VL-GLUE: A Suite of Fundamental yet Challenging Visuo-Linguistic Reasoning Tasks

Published 17 Oct 2024 in cs.CV and cs.CL | (2410.13666v1)

Abstract: Deriving inference from heterogeneous inputs (such as images, text, and audio) is an important skill for humans to perform day-to-day tasks. A similar ability is desirable for the development of advanced AI systems. While state-of-the-art models are rapidly closing the gap with human-level performance on diverse computer vision and NLP tasks separately, they struggle to solve tasks that require joint reasoning over visual and textual modalities.

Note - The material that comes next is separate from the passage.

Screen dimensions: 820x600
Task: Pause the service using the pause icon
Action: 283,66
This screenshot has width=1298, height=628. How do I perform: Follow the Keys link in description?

Inspired by GLUE (Wang et. al., 2018)- a multitask benchmark for natural language understanding, we propose VL-GLUE in this paper. VL-GLUE consists of over 100k samples spanned across seven different tasks, which at their core require visuo-linguistic reasoning. Moreover, our benchmark comprises of diverse image types (from synthetically rendered figures, and day-to-day scenes to charts and complex diagrams) and includes a broad variety of domain-specific text (from cooking, politics, and sports to high-school curricula), demonstrating the need for multi-modal understanding in the real-world. We show that this benchmark is quite challenging for existing large-scale vision-LLMs and encourage development of systems that possess robust visuo-linguistic reasoning capabilities.